DATA:
^^^^^^^^

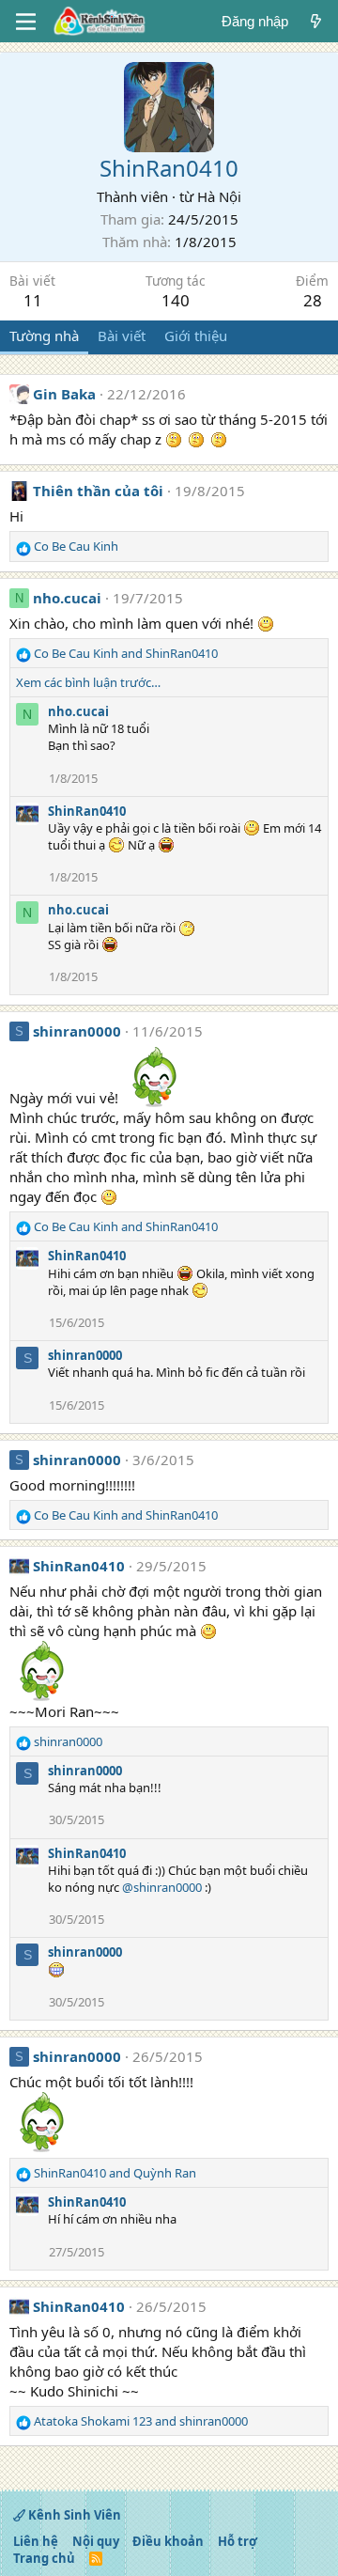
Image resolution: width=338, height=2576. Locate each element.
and (126, 653)
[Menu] (26, 21)
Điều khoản (168, 2541)
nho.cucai (67, 597)
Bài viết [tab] (122, 335)
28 (312, 300)
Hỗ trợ (237, 2541)
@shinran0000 (162, 1887)
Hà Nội (219, 196)
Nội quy (95, 2541)
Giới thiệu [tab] (195, 335)
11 (32, 300)
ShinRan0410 (87, 811)
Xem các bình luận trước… (88, 682)
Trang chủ (44, 2558)
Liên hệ (35, 2541)
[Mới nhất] (316, 21)
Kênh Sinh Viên (73, 2514)
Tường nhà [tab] (44, 335)
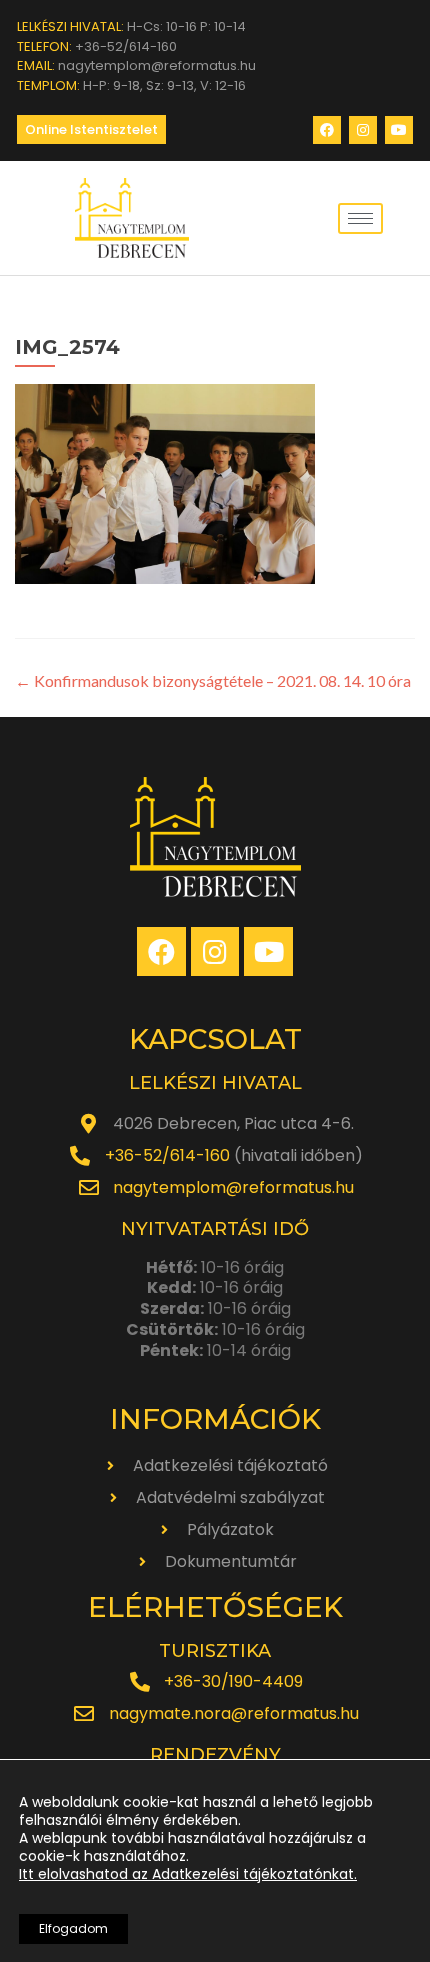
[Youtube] (399, 130)
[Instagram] (363, 130)
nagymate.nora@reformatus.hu (234, 1713)
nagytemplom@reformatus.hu (233, 1187)
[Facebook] (327, 130)
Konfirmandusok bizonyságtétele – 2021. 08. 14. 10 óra (213, 680)
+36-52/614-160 (167, 1155)
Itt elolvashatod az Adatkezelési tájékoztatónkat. (188, 1874)
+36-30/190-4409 (233, 1681)
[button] (91, 129)
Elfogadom (73, 1928)
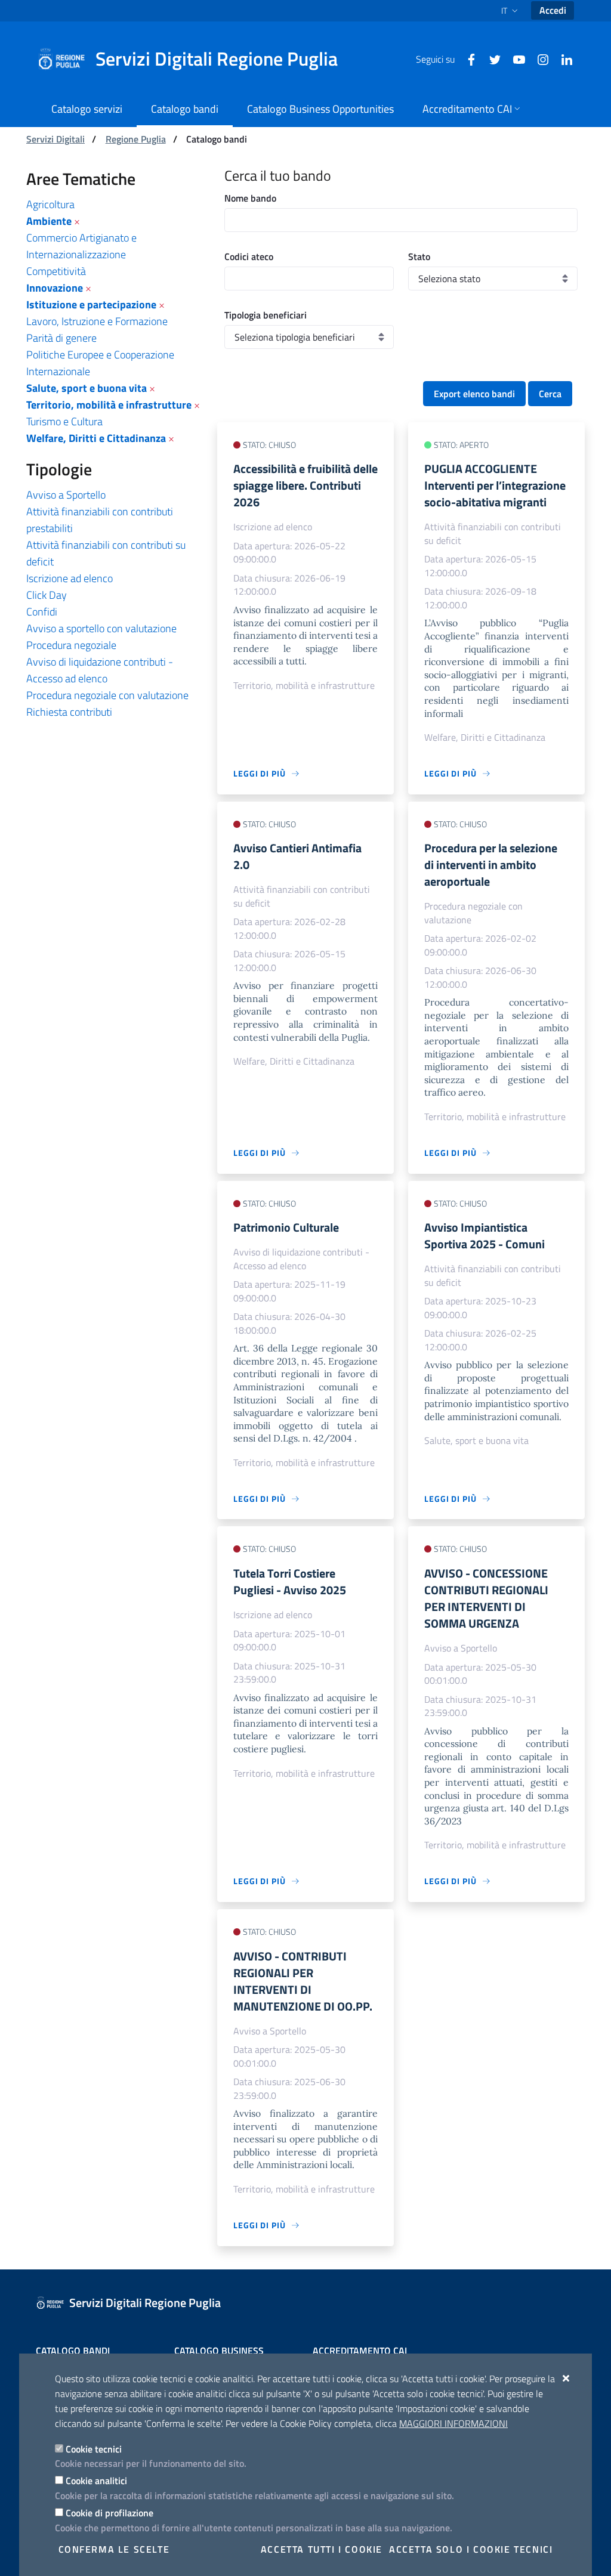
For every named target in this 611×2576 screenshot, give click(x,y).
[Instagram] (538, 58)
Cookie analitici (96, 2480)
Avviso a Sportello (66, 495)
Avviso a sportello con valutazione (101, 628)
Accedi (552, 10)
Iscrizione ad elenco (69, 578)
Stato (419, 256)
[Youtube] (514, 58)
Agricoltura (50, 204)
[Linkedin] (562, 58)
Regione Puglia (136, 139)
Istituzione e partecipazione (91, 304)
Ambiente (49, 221)
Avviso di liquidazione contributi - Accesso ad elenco (99, 670)
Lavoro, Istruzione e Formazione (97, 321)
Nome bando (250, 198)
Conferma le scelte (114, 2549)
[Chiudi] (566, 2378)
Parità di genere (61, 338)
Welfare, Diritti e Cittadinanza (96, 438)
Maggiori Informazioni (453, 2423)
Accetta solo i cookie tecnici (471, 2549)
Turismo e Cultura (64, 421)
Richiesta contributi (69, 712)
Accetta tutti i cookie (321, 2549)
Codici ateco (248, 256)
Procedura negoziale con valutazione (107, 695)
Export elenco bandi (474, 393)
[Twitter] (490, 58)
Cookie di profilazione (109, 2513)
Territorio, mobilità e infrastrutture (109, 405)
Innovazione (54, 288)
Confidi (41, 612)
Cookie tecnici (94, 2449)
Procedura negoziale (71, 645)
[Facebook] (467, 58)
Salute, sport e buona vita (86, 388)
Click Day (46, 595)
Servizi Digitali (55, 139)
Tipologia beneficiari (265, 315)
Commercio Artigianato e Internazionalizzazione (81, 246)
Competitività (56, 271)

^^^^^^^^

What lines in the listing above hold the string "Procedura"? List them.

Procedura negoziale con valutazione (107, 695)
Procedura negoziale (71, 645)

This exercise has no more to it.